Bismark generates a HTML reports describing results for each sample, as well as a summary report for the whole run.

**Output directory: `results/bismark_reports`**

**Output directory: `results/bismark_summary`**

## Qualimap

[Qualimap BamQC](http://qualimap.bioinfo.cipf.es/doc_html/analysis.html#bam-qc) is a general-use quality-control tool that generates a number of statistics about aligned BAM files. It's not specific to bisulfite data, but it produces several useful stats - for example, insert size and coverage statistics.

**Output directory: `results/qualimap`**

* `sample/qualimapReport.html`
  * Qualimap HTML report
* `sample/genome_results.txt`, `sample/raw_data_qualimapReport/*.txt`
  * Text-based statistics that can be loaded into downstream programs

## Preseq

[Preseq](http://smithlabresearch.org/software/preseq/) estimates the complexity of a library, showing how many additional unique reads are sequenced for increasing the total read count. A shallow curve indicates that the library has reached complexity saturation and further sequencing would likely not add further unique reads. The dashed line shows a perfectly complex library where total reads = unique reads.

Note that these are predictive numbers only, not absolute.

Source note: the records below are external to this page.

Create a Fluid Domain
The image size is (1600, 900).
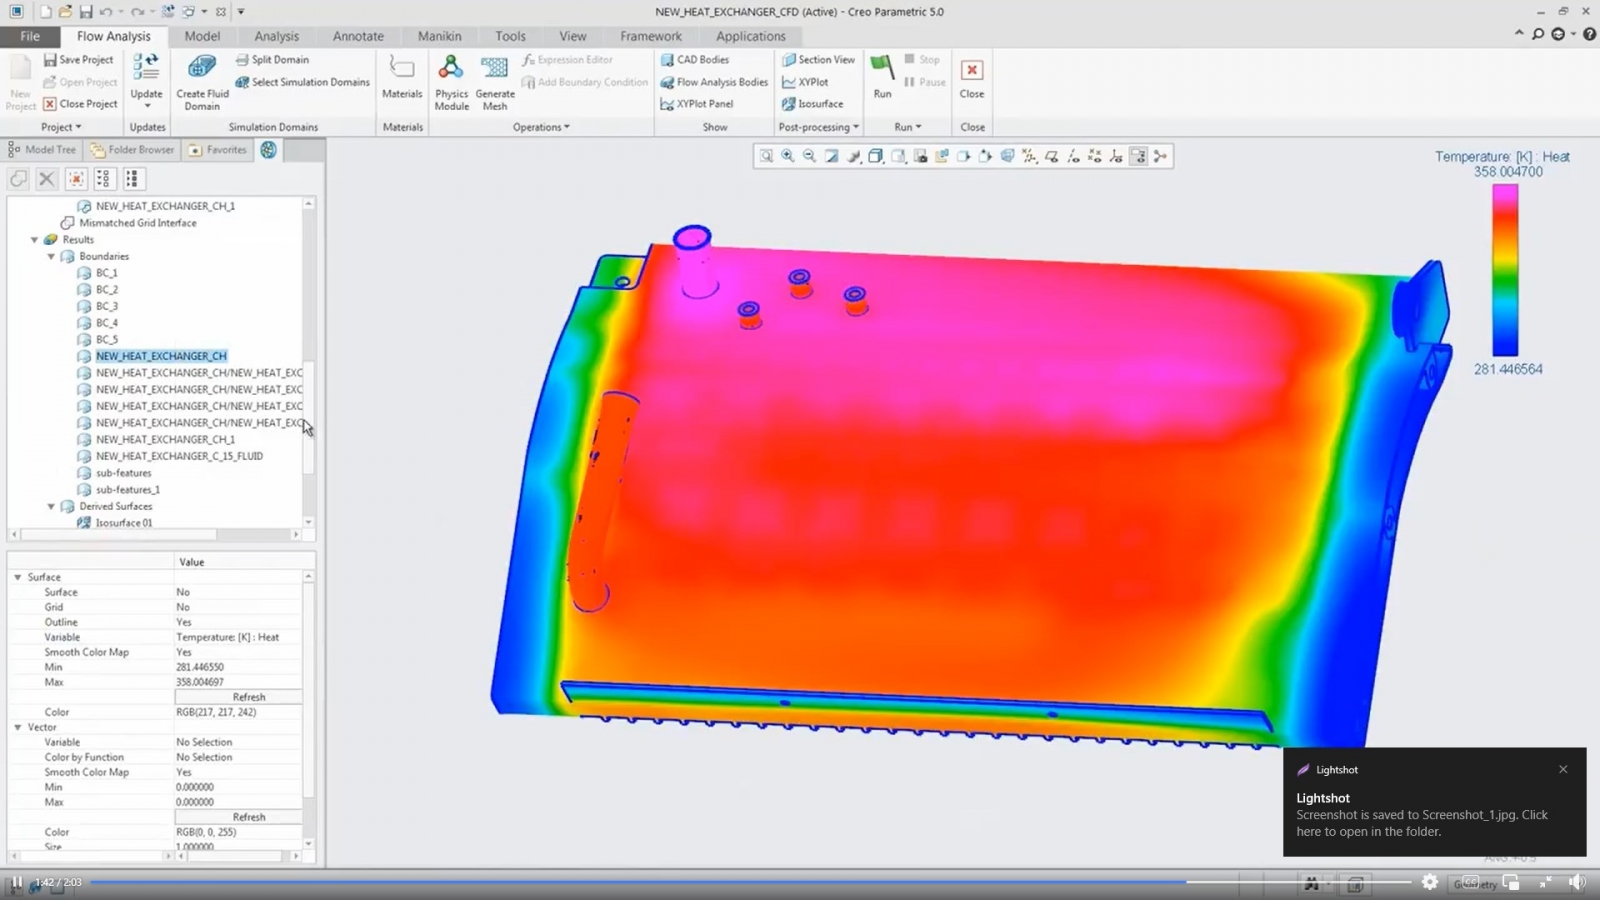(201, 80)
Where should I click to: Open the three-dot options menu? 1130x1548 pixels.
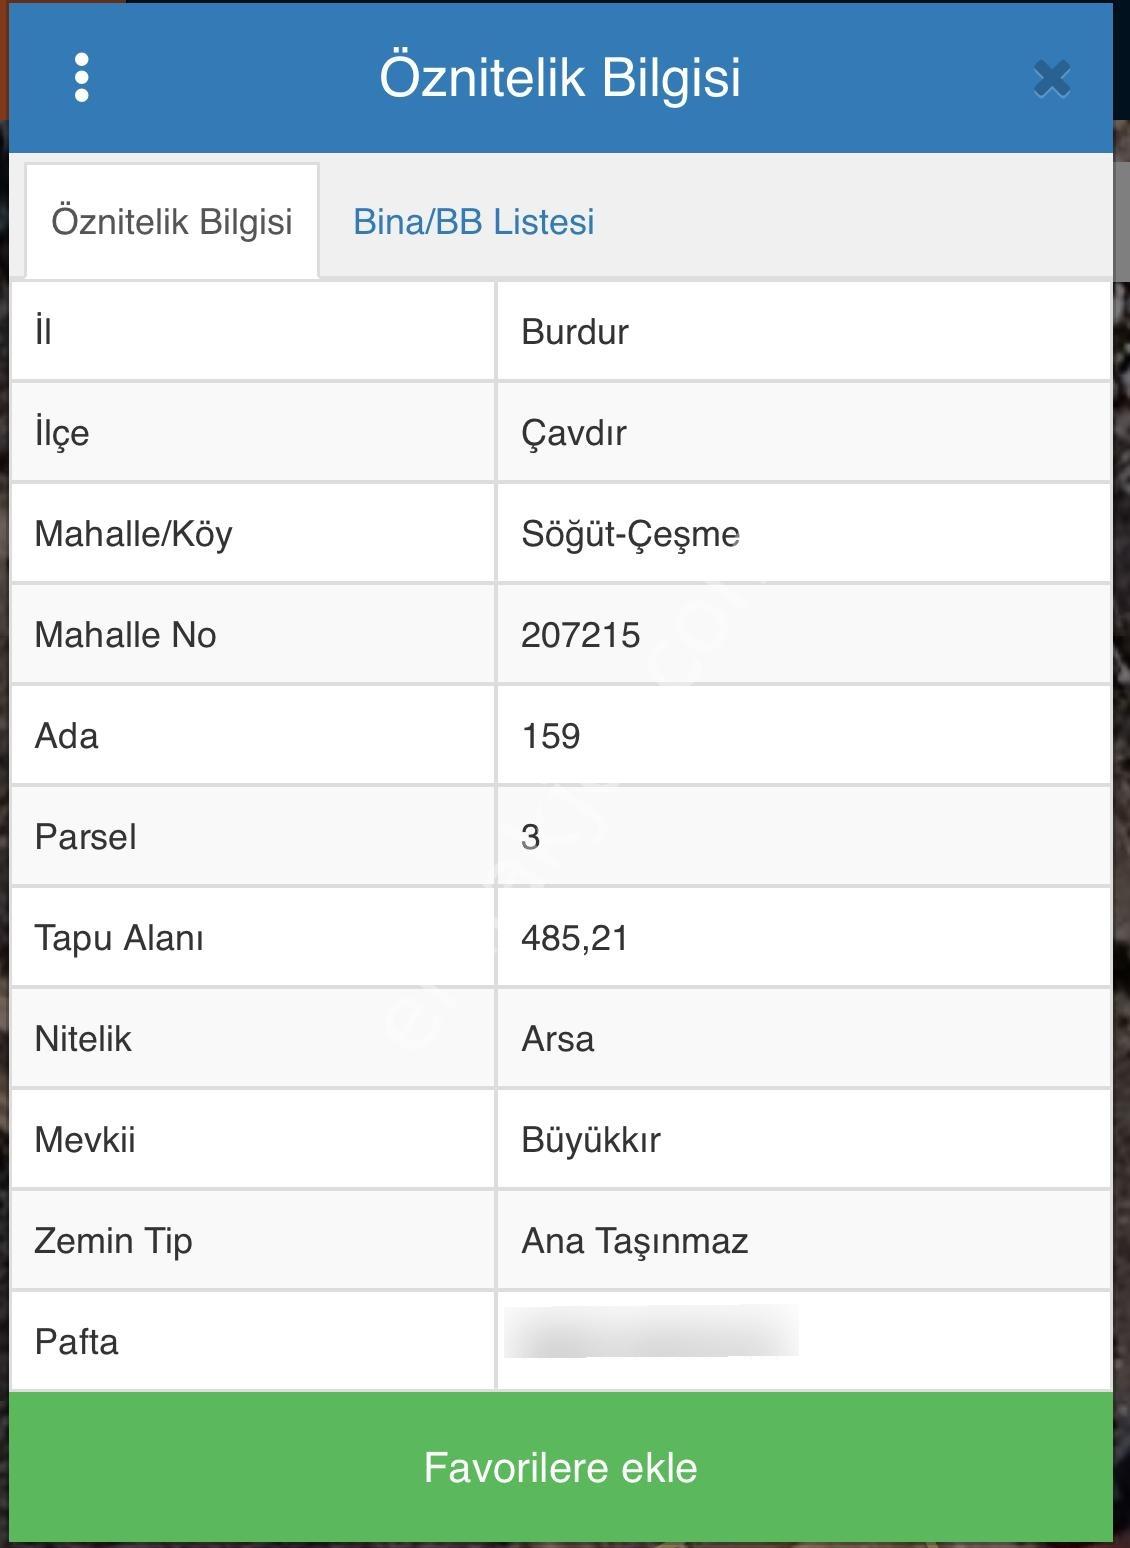click(82, 78)
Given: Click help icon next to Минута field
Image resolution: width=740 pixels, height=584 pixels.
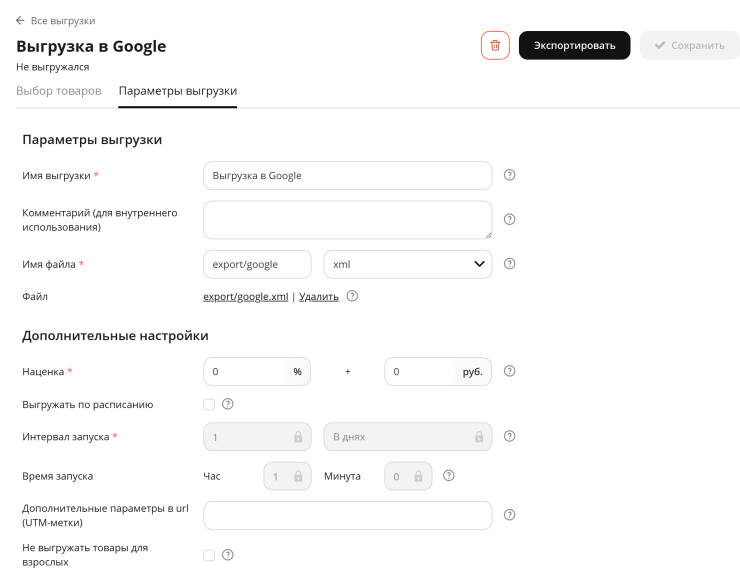Looking at the screenshot, I should click(449, 475).

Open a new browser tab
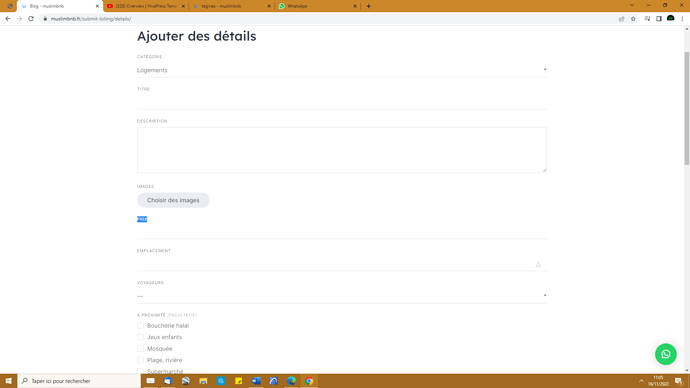coord(368,6)
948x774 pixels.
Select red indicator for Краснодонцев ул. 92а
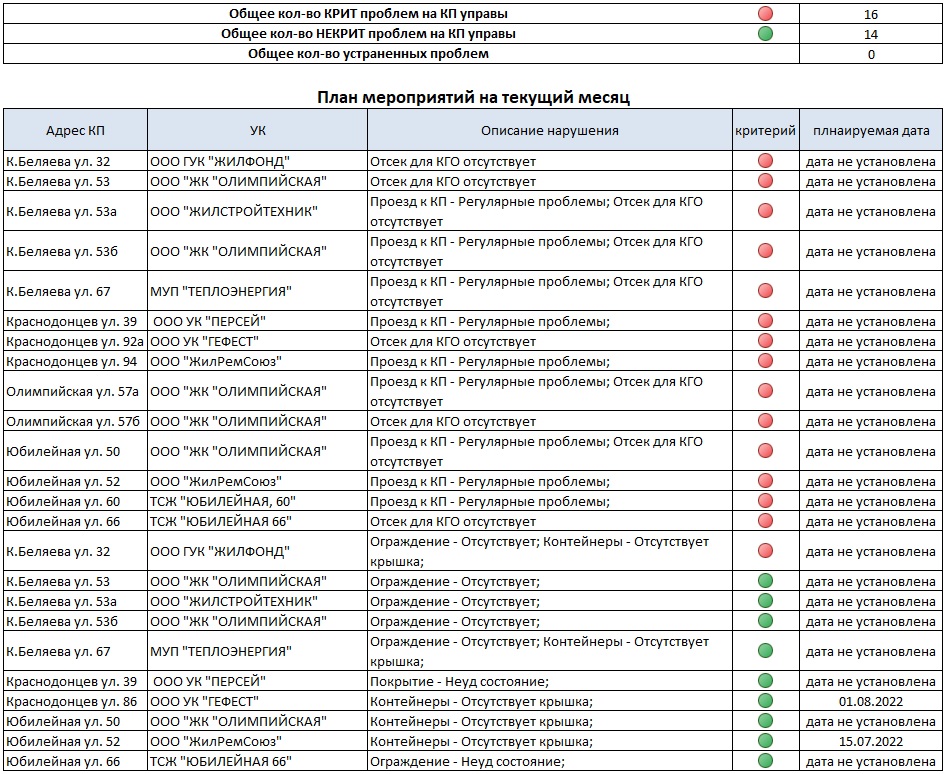tap(765, 341)
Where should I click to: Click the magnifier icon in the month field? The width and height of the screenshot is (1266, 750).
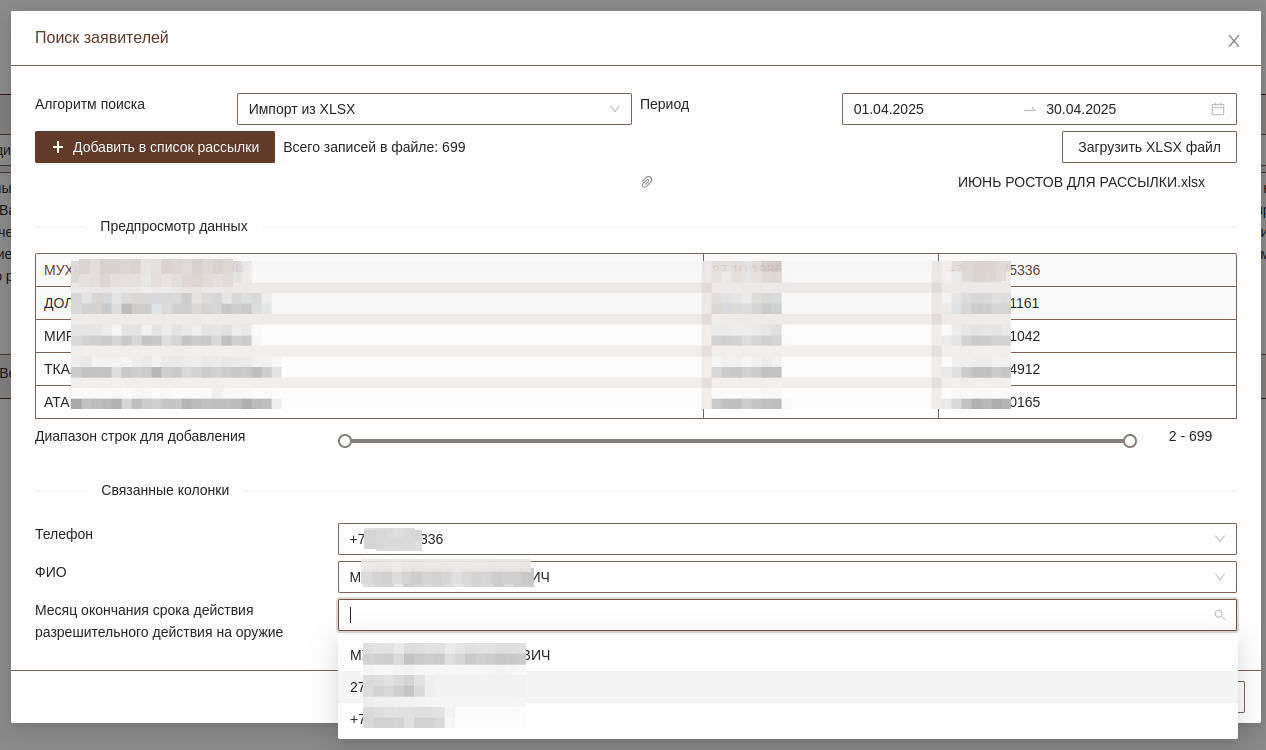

The MultiQC plot can sometimes give extreme sequencing depth on the X axis - click and drag from the left side of the plot to zoom in on more realistic numbers.

**Output directory: `results/preseq`**

* `sample_ccurve.txt`
  * This file contains plot values for the complexity curve, plotted in the MultiQC report.

## MultiQC

[MultiQC](http://multiqc.info) is a visualization tool that generates a single HTML report summarizing all samples in your project. Most of the pipeline QC results are visualised in the report and further statistics are available in the report data directory.

The pipeline has special steps which also allow the software versions to be reported in the MultiQC output for future traceability.

For more information about how to use MultiQC reports, see [https://multiqc.info](https://multiqc.info).

**Output files:**

* `multiqc/`
  * `multiqc_report.html`: a standalone HTML file that can be viewed in your web browser.
  * `multiqc_data/`: directory containing parsed statistics from the different tools used in the pipeline.
  * `multiqc_plots/`: directory containing static images from the report in various formats.

## Pipeline information

[Nextflow](https://www.nextflow.io/docs/latest/tracing.html) provides excellent functionality for generating various reports relevant to the running and execution of the pipeline. This will allow you to troubleshoot errors with the running of the pipeline, and also provide you with other information such as launch commands, run times and resource usage.

**Output files:**

* `pipeline_info/`
  * Reports generated by Nextflow: `execution_report.html`, `execution_timeline.html`, `execution_trace.txt` and `pipeline_dag.dot`/`pipeline_dag.svg`.
  * Reports generated by the pipeline: `pipeline_report.html`, `pipeline_report.txt` and `software_versions.csv`.
  * Documentation for interpretation of results in HTML format: `results_description.html`.